But here's the rub. (Which is a sort of a gross cliche to use with toilet paper) One major manufacturer (there's a 50% chance you've wiped your butt with their product today, but I will protect confidentiality here) made the paper smaller, notified the industry ahead of time, found out who was using the old dispensers and shipped the adapters.
The other major industry player, shrank the rolls, started shipping them, wasn't quite sure when the adapters would be ready and didn't quite know how they were going to distribute them once they arrived.
What, no one in the whole company thought "Gee, if we ship the toilet paper before we ship the adapters, that paper is just going to fall on the ground and the customer will be PISSED." No one? Bueller?
To make it worse, now that two weeks worth of phone calls and e-mails from pissed off customers and panicky distributors have settled down, this same company calls me to say "Um, we've actually located some stock of the older, larger sized rolls -- about 56,000 cases and we were wondering if you wanted to distribute that to your customers."

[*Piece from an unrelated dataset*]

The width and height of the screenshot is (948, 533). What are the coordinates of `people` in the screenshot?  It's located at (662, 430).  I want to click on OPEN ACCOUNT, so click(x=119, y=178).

This is like coming around the corner and finding Santa smoking a ciggie. I dunno, I expect a large multinational corporation to be evil, maybe, but not grossly incompetent. This is the sort of thing that could happen at Virginia Faire because we're all volunteers, running around like nutcases, trying to get things done in our 20 minutes of free time a day, never making/having enough time to communicate effectively....
But these guys have procedures. Meetings. Powerpoint demonstrations! No e-mail goes un-CC'ed to fewer than half a dozen people. Clearly, size and scope is no proof against the stupid.
I just have this vision of someone somewhere looking for those last two cases of product #1542 and thinking "Gee, hey, Joe, what do you suppose are all those boxes back there?"